Retrieval-Augmented Generation (RAG) extends large language models (LLMs) beyond parametric knowledge, yet it is unclear when iterative retrieval-reasoning loops meaningfully outperform static RAG, particularly in scientific domains with multi-hop reasoning, sparse domain knowledge, and heterogeneous evidence. We provide the first controlled, mechanism-level diagnostic study of whether synchronized iterative retrieval and reasoning can surpass an idealized static upper bound (Gold Context) RAG. We benchmark eleven state-of-the-art LLMs under three regimes: (i) No Context, measuring reliance on parametric memory; (ii) Gold Context, where all oracle evidence is supplied at once; and (iii) Iterative RAG, a training-free controller that alternates retrieval, hypothesis refinement, and evidence-aware stopping. Using the chemistry-focused ChemKGMultiHopQA dataset, we isolate questions requiring genuine retrieval and analyze behavior with diagnostics spanning retrieval coverage gaps, anchor-carry drop, query quality, composition fidelity, and control calibration. Across models, Iterative RAG consistently outperforms Gold Context, with gains up to 25.6 percentage points, especially for non-reasoning fine-tuned models. Staged retrieval reduces late-hop failures, mitigates context overload, and enables dynamic correction of early hypothesis drift, but remaining failure modes include incomplete hop coverage, distractor latch trajectories, early stopping miscalibration, and high composition failure rates even with perfect retrieval. Overall, staged retrieval is often more influential than the mere presence of ideal evidence; we provide practical guidance for deploying and diagnosing RAG systems in specialized scientific settings and a foundation for more reliable, controllable iterative retrieval-reasoning frameworks.

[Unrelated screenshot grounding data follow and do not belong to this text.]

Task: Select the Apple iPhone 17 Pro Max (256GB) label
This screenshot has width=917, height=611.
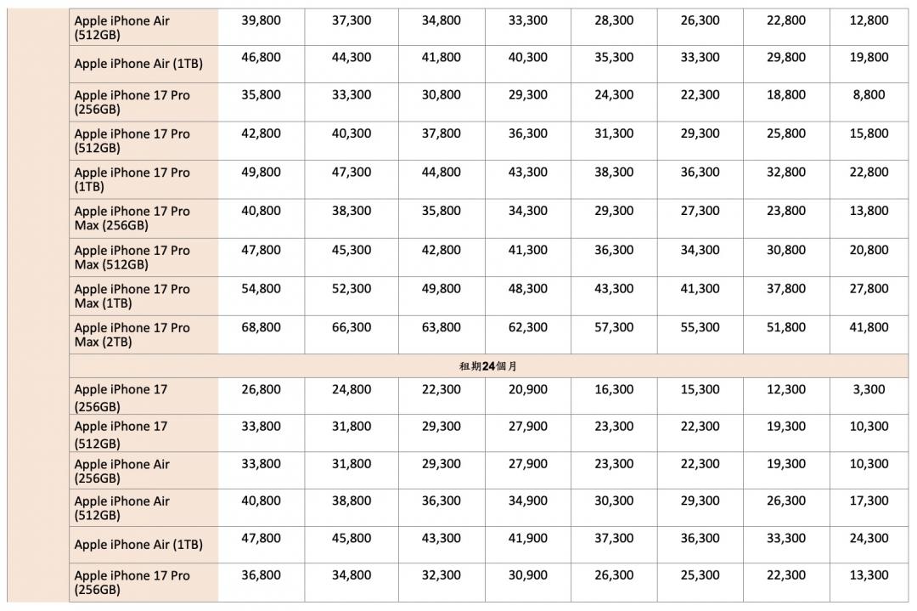Action: (132, 218)
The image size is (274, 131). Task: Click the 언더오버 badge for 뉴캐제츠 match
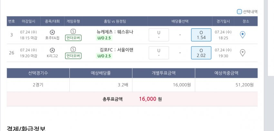click(73, 38)
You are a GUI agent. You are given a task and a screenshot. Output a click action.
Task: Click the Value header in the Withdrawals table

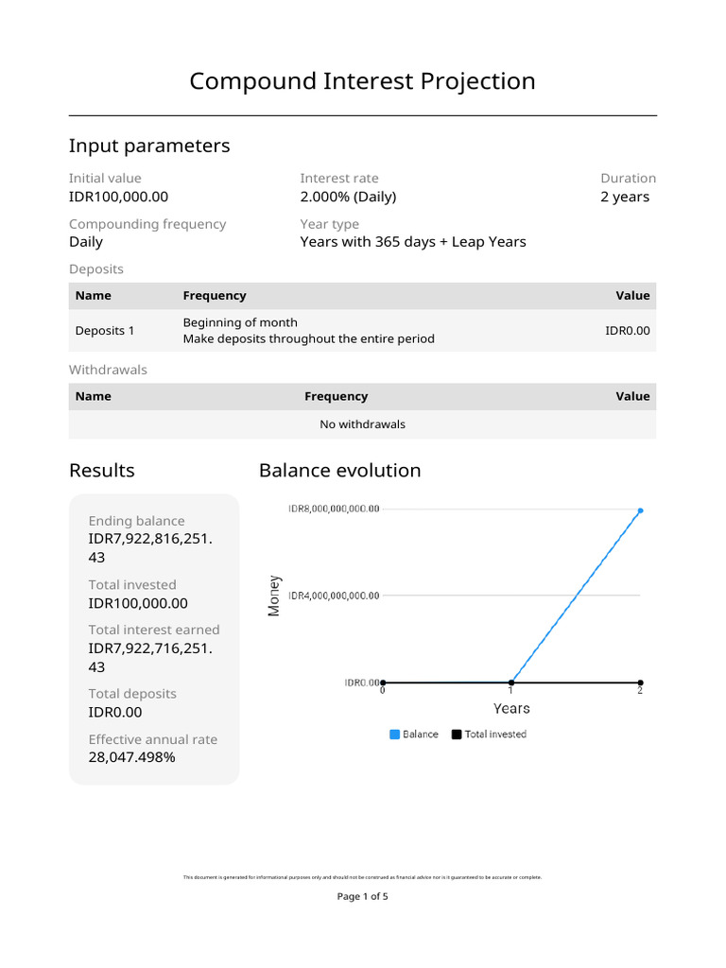click(x=632, y=397)
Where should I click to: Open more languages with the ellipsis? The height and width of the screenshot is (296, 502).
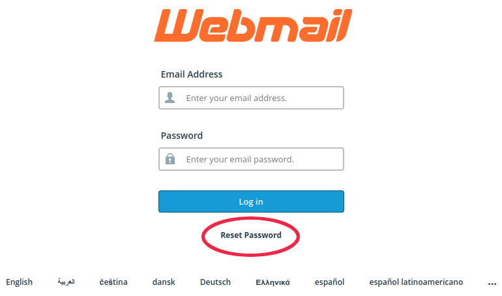[x=492, y=283]
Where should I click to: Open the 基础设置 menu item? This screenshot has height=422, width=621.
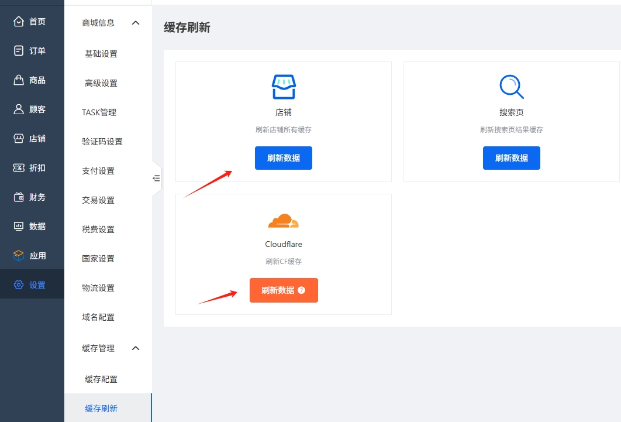pyautogui.click(x=101, y=54)
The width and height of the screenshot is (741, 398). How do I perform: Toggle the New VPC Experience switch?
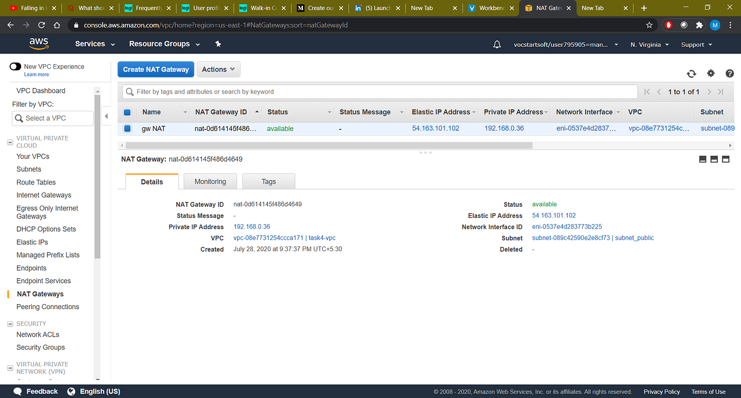[x=15, y=67]
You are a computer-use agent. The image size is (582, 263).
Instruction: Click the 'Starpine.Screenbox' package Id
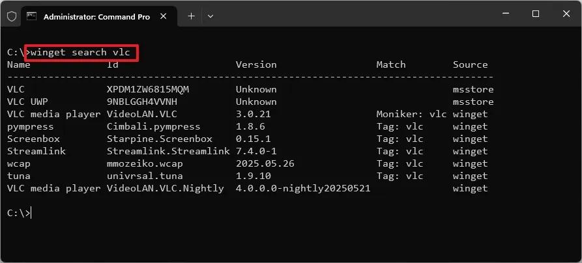coord(156,139)
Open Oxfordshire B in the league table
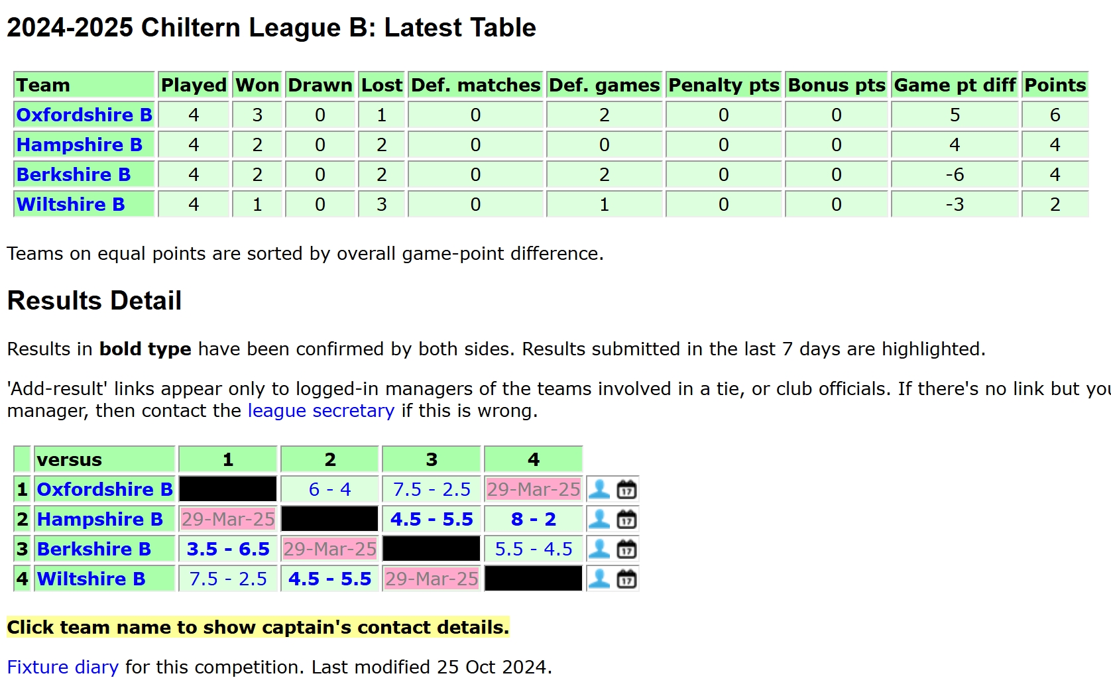This screenshot has width=1111, height=696. tap(84, 115)
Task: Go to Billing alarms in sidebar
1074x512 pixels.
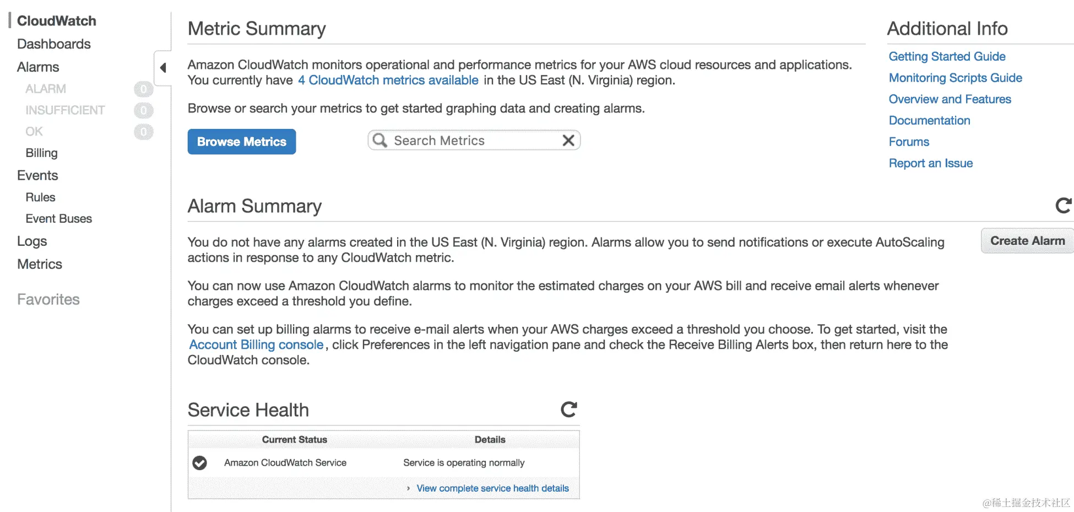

翻译：检索增强生成（RAG）将大语言模型（LLM）的能力扩展至参数记忆之外，但尚不明确迭代式检索-推理循环何时能实质性优于静态RAG——尤其在涉及多跳推理、领域知识稀疏和证据异构的科学领域。我们首次开展受控的机制级诊断研究，探究同步迭代式检索与推理能否超越理想化静态上界（黄金语境）RAG。在三种模式下对十一种最先进LLM进行基准测试：（i）无语境模式，评估对参数记忆的依赖程度；（ii）黄金语境模式，一次性提供所有标准答案证据；（iii）迭代式RAG模式，采用免训练控制器交替执行检索、假设修正和证据感知停止机制。基于化学领域的ChemKGMultiHopQA数据集，我们筛选出需要真实检索的问题，并通过诊断分析覆盖检索缺口、锚点传递缺失、查询质量、组合忠实度与控制校准等维度。实验表明，迭代式RAG在所有模型中持续优于黄金语境，最高提升25.6个百分点，对非推理微调模型尤为显著。分阶段检索可减少后期跳失败、缓解语境过载，并实现早期假设漂移的动态修正；但剩余失败模式包括跳覆盖不完整、干扰项锁定轨迹、过早停止误校准，以及即使完美检索仍存在的高组合失败率。总体而言，分阶段检索的影响常超过理想证据本身的存在性——我们为科学场景RAG系统的部署与诊断提供实践指南，并为构建更可靠可控的迭代式检索-推理框架奠定基础。